LA Walking Tour + Party (December 8th). I’ll be leading a collective mapping activity as part of the tour, using everyday cellphones. From their website:
…an afternoon foodscape-mapping walk that will give us an inside look at downtown LA’s cold storage infrastructure, caffeine artisans, and future food market, followed by a happy hour food map presentation and party. The walking tour will take place from 1pm to 5pm on Saturday, December 8, and the party will follow on immediately afterward, from 5 to 7pm.
Culinary Cartography panel at LACMA (Sunday December 9th, 1:30pm). This is the 4th international conversation in a series called Foodprint. The LA version is at LACMA, where “panelists will explore the forces that have shaped the Angeleno foodscape and speculate on how to feed LA in the future.”
Culinary Cartography: What can we learn when we map Los Angeles using food as the metric?
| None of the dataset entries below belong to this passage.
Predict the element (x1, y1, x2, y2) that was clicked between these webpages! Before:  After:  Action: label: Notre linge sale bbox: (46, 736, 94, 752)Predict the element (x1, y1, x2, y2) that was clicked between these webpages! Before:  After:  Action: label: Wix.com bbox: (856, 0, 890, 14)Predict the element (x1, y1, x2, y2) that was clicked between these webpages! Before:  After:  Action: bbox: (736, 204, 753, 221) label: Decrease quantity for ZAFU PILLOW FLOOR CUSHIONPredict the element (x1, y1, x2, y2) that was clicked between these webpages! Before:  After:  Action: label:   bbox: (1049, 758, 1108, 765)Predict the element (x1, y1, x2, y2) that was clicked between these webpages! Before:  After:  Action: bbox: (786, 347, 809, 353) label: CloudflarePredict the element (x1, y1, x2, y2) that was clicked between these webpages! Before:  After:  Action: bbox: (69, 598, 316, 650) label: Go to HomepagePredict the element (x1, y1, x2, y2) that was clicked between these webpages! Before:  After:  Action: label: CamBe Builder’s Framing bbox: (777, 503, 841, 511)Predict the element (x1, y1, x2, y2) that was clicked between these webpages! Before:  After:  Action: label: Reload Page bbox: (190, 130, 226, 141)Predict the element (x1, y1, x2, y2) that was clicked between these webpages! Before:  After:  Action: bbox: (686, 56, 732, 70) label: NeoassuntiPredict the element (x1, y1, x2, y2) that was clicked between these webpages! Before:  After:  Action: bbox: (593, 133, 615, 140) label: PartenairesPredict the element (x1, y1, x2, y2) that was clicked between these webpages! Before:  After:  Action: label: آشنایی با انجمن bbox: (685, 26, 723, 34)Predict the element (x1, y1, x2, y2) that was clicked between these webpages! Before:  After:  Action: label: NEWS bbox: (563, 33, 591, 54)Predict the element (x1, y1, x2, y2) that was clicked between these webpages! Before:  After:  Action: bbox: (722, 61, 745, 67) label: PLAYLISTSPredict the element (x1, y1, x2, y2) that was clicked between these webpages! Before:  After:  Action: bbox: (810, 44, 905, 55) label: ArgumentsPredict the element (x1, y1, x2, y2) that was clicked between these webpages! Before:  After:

Jonathan Gold (@thejgold) is a food critic who currently writes for the Los Angeles Times and used to write for LA Weekly and Gourmet. In 2007, he became the first food critic to win the Pulitzer Prize. He is also a regular contributor to KCRW’s Good Food radio program.
Mary Lee is Deputy Director of the Center for Health Equity and Place at PolicyLink, providing research, technical assistance and training to public and private agencies collaborating to build healthy communities. She is a practicing attorney with more than 25 years of experience in civil rights, land use, economic and neighborhood development strategies and civic democracy. Her areas of expertise include the impact of the built environment on health, health disparities in low-income communities, and food deserts.
Benjamin Stokes (@bgstokes) investigates real-world games and participatory mapping, most recently in South Los Angeles. Benjamin is a co-founder of Games for Change, the nonprofit movement to use games for social impact. Previously, he was a MacArthur Foundation program officer in the portfolio on Digital Media and Learning. Benjamin is currently completing his PhD at the USC Annenberg School for Communication & Journalism.
Teague Weybright is the current Board President of the Los Angeles Community Garden Council, which serves dozens of Community Gardens throughout Los Angeles County. His time is also spent at various school gardens, teaching urban agriculture to students, as well as developing urban farms with Farmworks LA.